### Instructions for the task
Give only the number of lines in the data that contain the word "agent".

### The data
────────────────────
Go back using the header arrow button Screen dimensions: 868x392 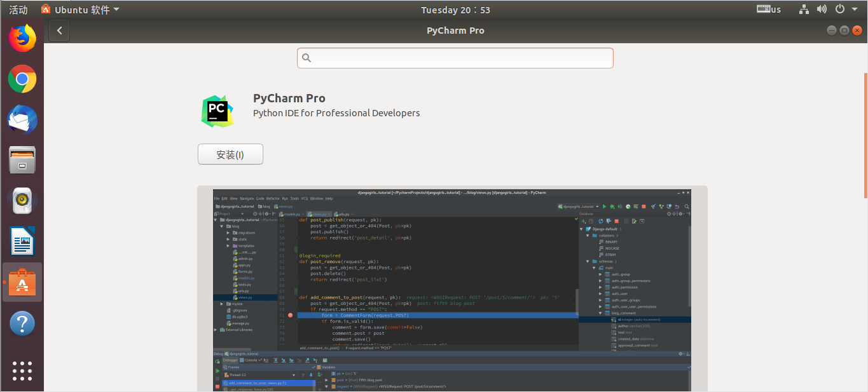pos(59,30)
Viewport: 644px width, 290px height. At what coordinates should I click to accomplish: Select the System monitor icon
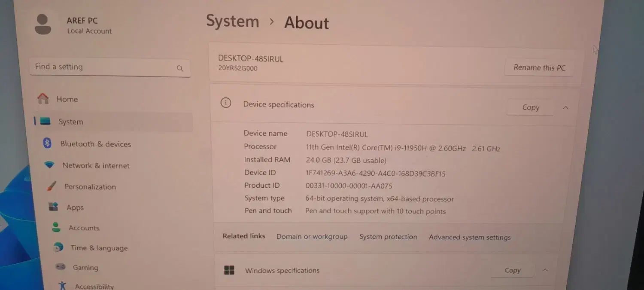tap(45, 122)
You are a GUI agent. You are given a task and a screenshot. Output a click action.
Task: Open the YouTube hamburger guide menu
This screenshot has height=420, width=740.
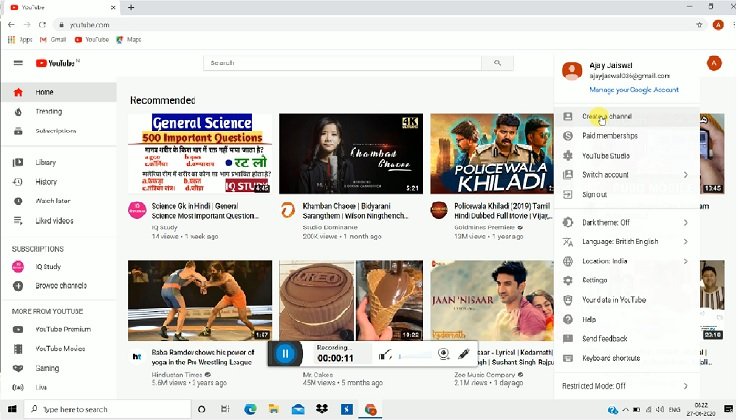[x=18, y=63]
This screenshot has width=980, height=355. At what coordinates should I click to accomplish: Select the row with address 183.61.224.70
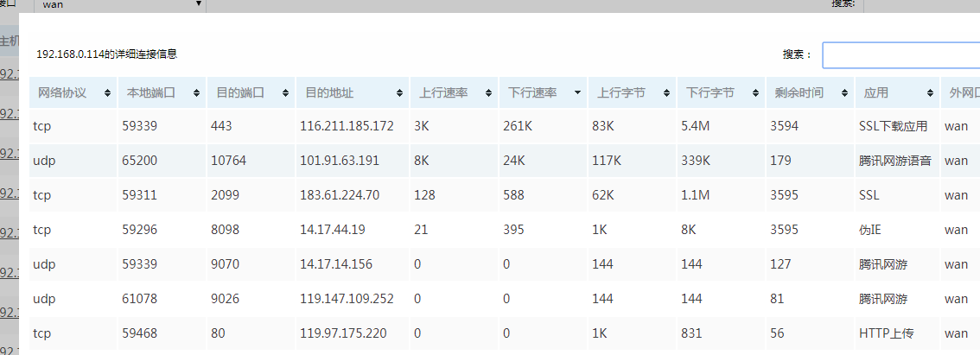pyautogui.click(x=340, y=195)
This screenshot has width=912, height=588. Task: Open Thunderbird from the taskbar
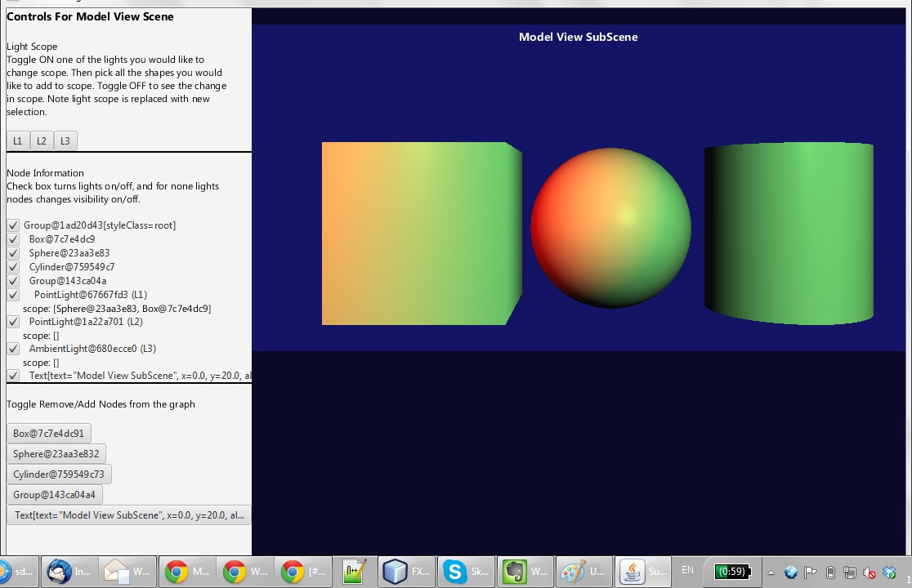tap(70, 572)
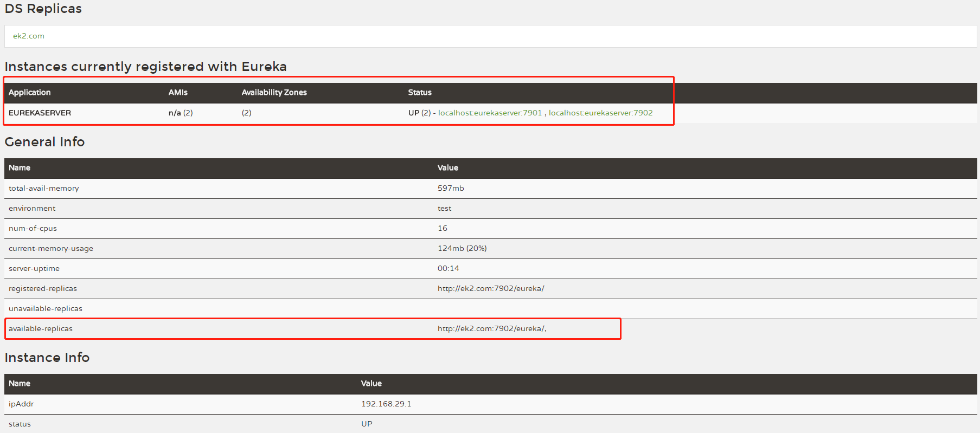Click the UP (2) status text
The width and height of the screenshot is (980, 433).
[419, 113]

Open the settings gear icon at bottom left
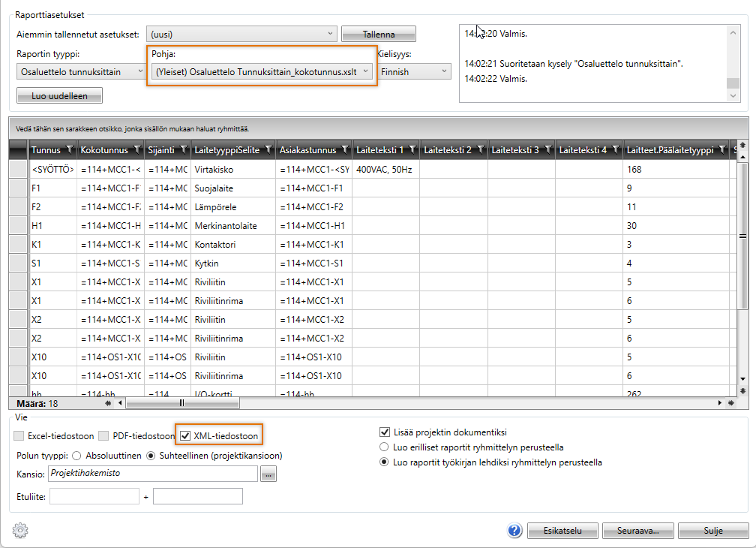pyautogui.click(x=21, y=530)
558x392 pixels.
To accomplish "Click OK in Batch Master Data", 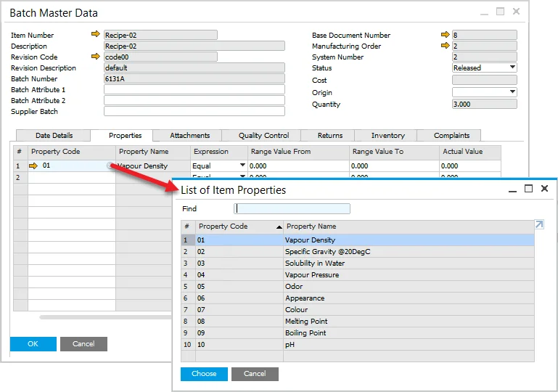I will pyautogui.click(x=33, y=344).
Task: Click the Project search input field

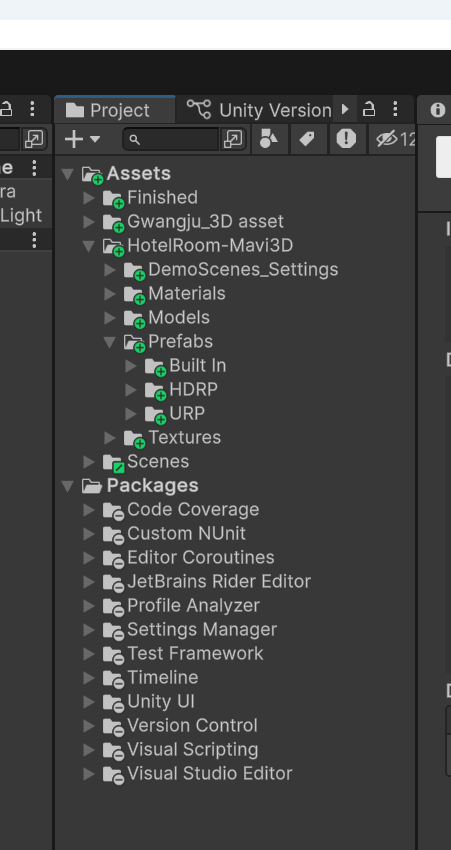Action: pos(172,139)
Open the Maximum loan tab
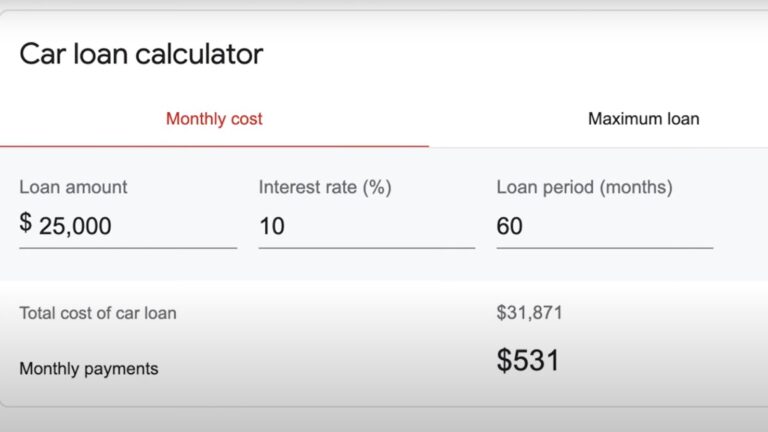 [643, 119]
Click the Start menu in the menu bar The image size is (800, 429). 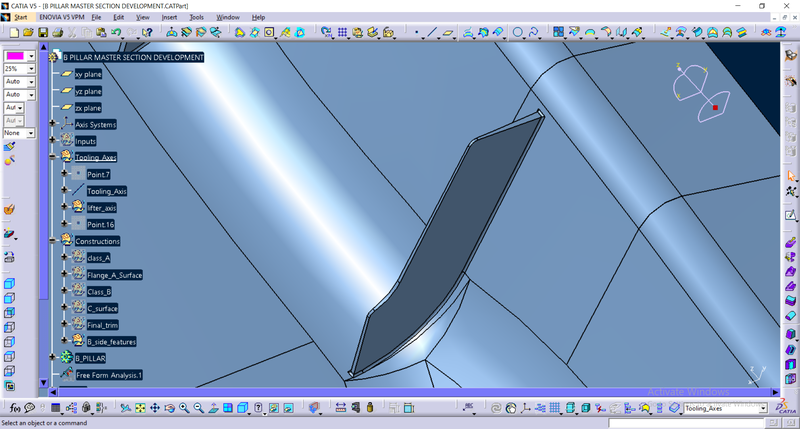point(20,17)
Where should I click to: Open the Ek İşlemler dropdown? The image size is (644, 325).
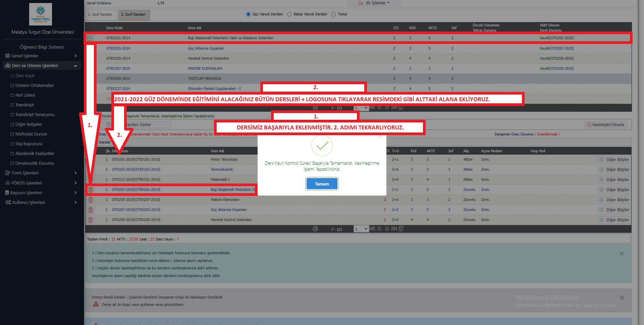(374, 3)
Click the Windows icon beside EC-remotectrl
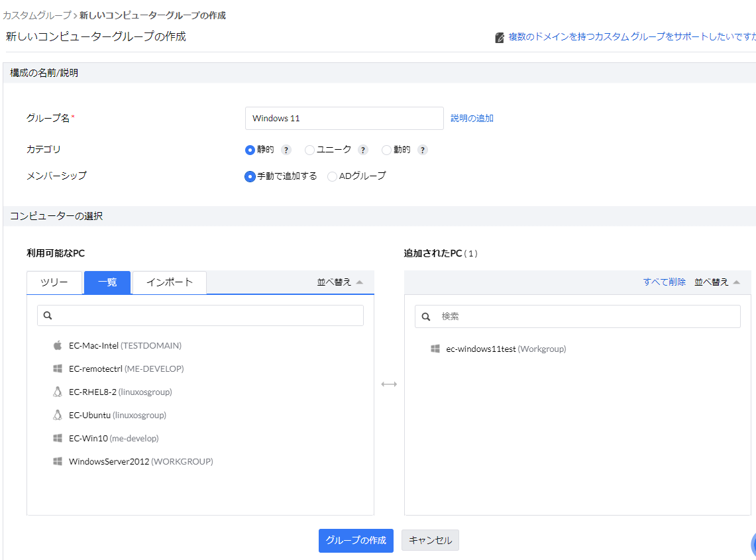 click(58, 368)
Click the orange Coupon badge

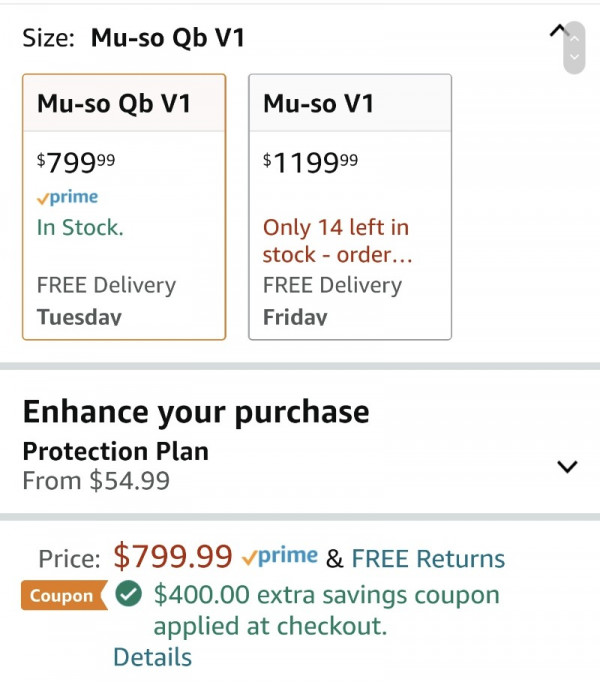[64, 595]
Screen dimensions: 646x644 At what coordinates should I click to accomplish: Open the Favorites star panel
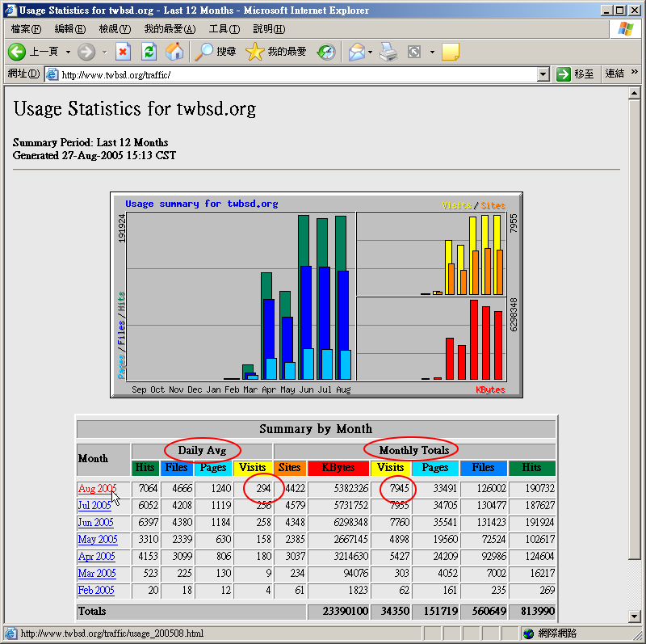point(255,52)
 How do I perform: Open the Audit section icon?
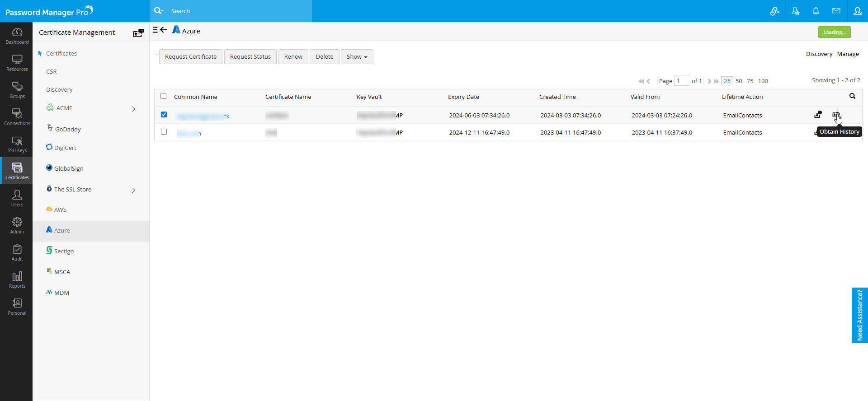17,252
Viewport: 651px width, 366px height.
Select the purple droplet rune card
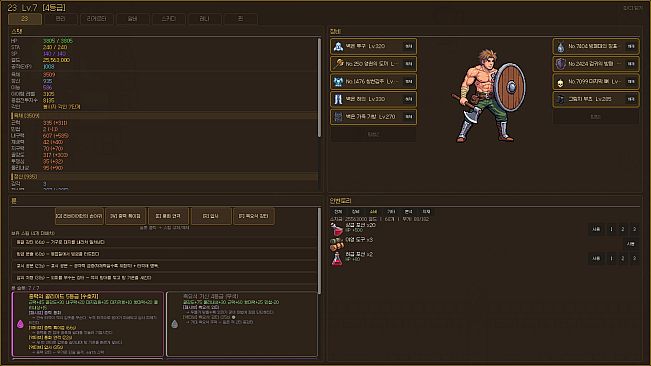coord(88,324)
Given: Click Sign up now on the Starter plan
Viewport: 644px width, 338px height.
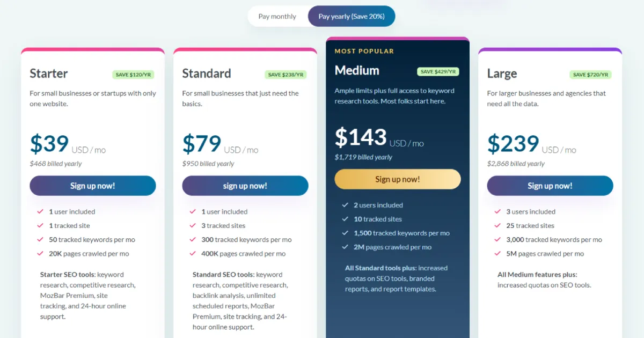Looking at the screenshot, I should (92, 185).
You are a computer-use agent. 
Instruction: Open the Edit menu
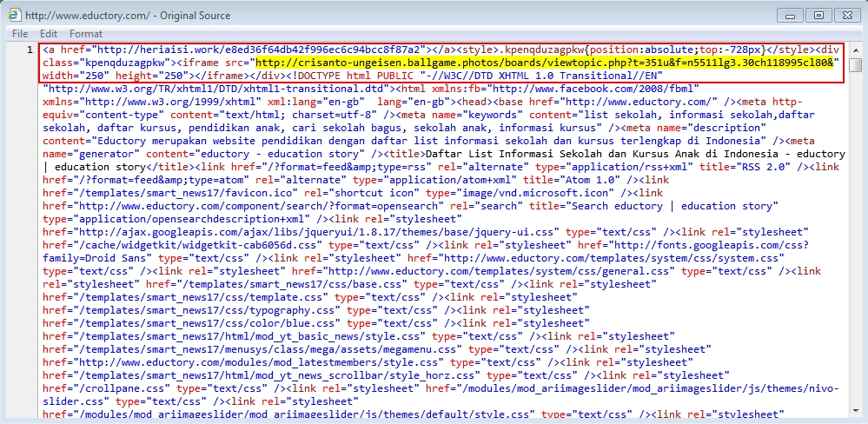[x=49, y=33]
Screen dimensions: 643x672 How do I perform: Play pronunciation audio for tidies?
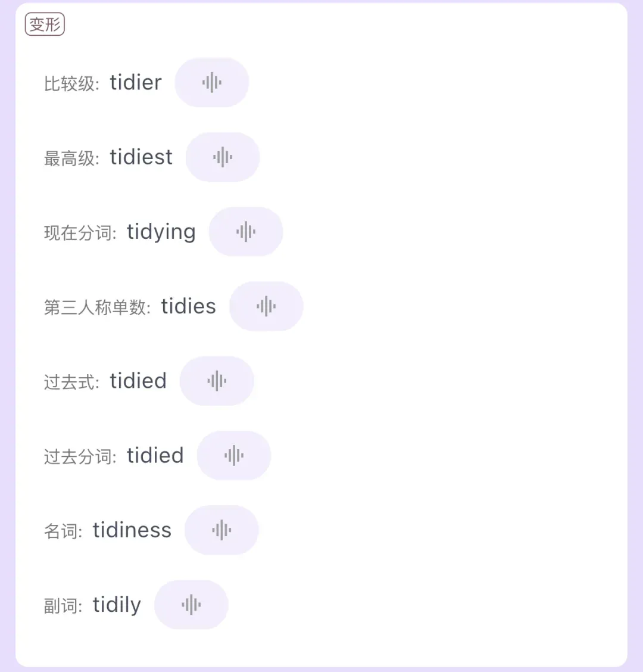[266, 306]
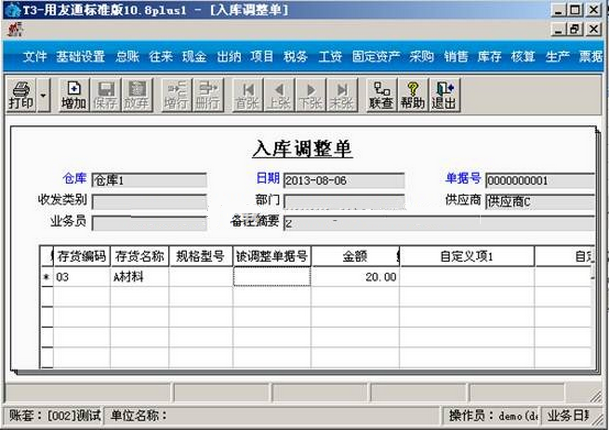The width and height of the screenshot is (609, 430).
Task: Click the Add Row (增行) icon
Action: [175, 94]
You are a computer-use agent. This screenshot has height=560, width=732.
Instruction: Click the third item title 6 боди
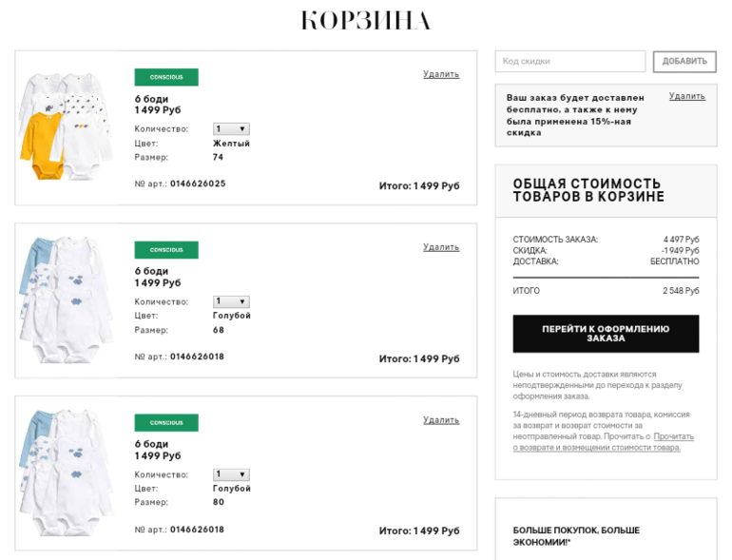151,444
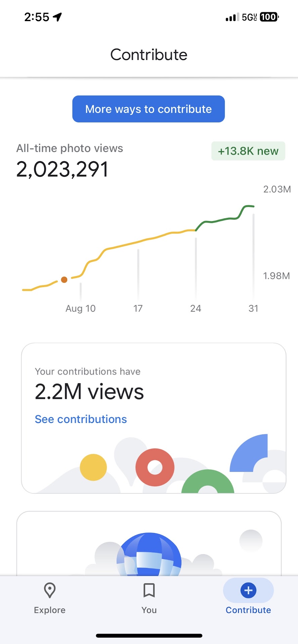The image size is (298, 644).
Task: Tap the cellular signal bars icon
Action: point(232,17)
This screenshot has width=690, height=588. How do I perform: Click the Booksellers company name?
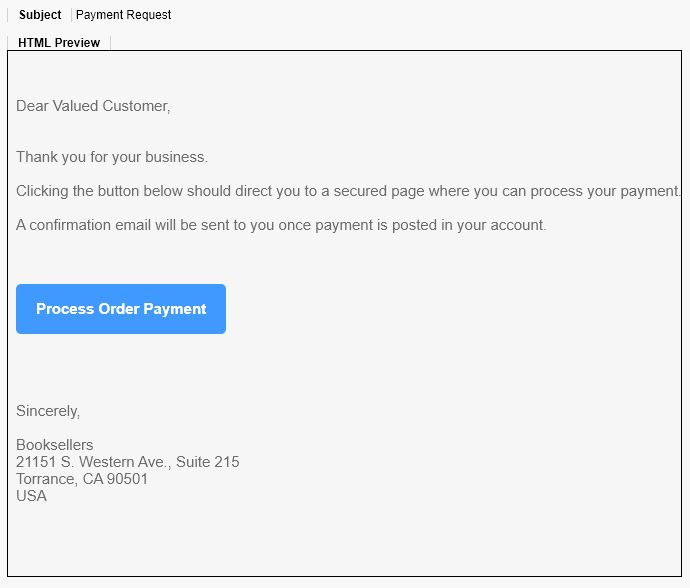click(55, 445)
────────────────────
### Completed exercise
3